Ia ingat selalu menyanyikan lagu ini sambil mengikat cabai ke bambu dengan tali rafia supaya tidak roboh tertiup angin, saat memanen sayuran, saat Lutfiah takut mendengar suara petir ketika mereka hanya berdua di rumah.

Alysa menuangkan semua perasaan nostalgia itu ke dalam nyanyiannya. Membuat keempat pemuda di ruangan itu, terpukau dengan nyanyian gadis itu yang penuh penghayatan.

Usai menyanyikan lagu tersebut, Benny bertepuk tangan, begitu juga dengan yang lain. Mereka terkesan dengan suara Alysa yang halus dan lembut. Begitu juga dengan Alvian. Ia tak mengira ekspektasinya melebihi realita yang ia dengar ketika acara api unggun.

"Suaramu bagus juga, bisalah buat jadi vokalis," ucap anak yang duduk di balik drum itu.

"Gimana Lis? Tertarik buat jadi vokalis?" tanya Alvian.

Alysa tak menduga respons orang-orang pada suaranya cukup bagus. Namun, Alysa menolak tawaran tersebut.

"Aku ini pemalu, nggak suka menghadapi orang banyak, atau pun jadi pusat perhatian," tolaknya.

Benny dan Alvian terlihat kecewa dengan penolakan Alysa.

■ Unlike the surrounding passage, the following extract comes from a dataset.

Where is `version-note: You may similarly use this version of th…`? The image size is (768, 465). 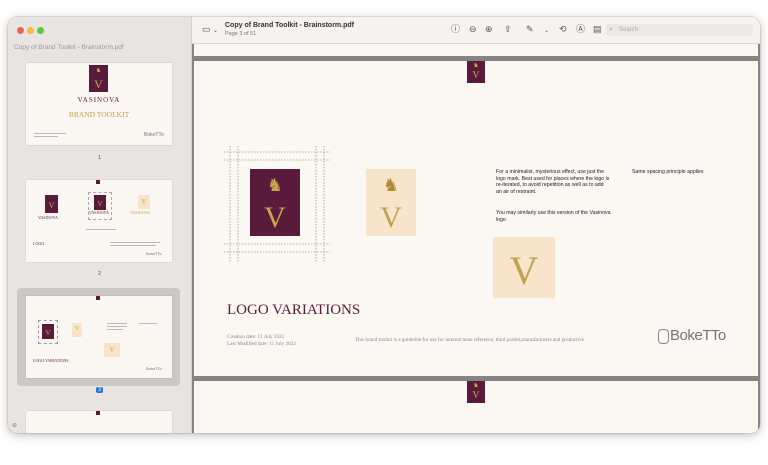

"Nggak apa-apa, jadi vokalis sementara aja dulu di sini, sampai kita dapat vokalis baru, gimana?" tawar pemuda di balik drum.

"Iya Lis, nanti kamu bisa kuajarin main gitar," bujuk Benny.

"Atau keyboard," sambung Alvian.

"Kamu bisa coba main drum kalau mau," canda anak yang memberikan Alysa mic.

Alysa terdiam mempertimbangkan tawaran tersebut, ia kembali teringat dengan kata-kata Arman yang menganjurkannya untuk mengikuti eskul lain guna menambah teman.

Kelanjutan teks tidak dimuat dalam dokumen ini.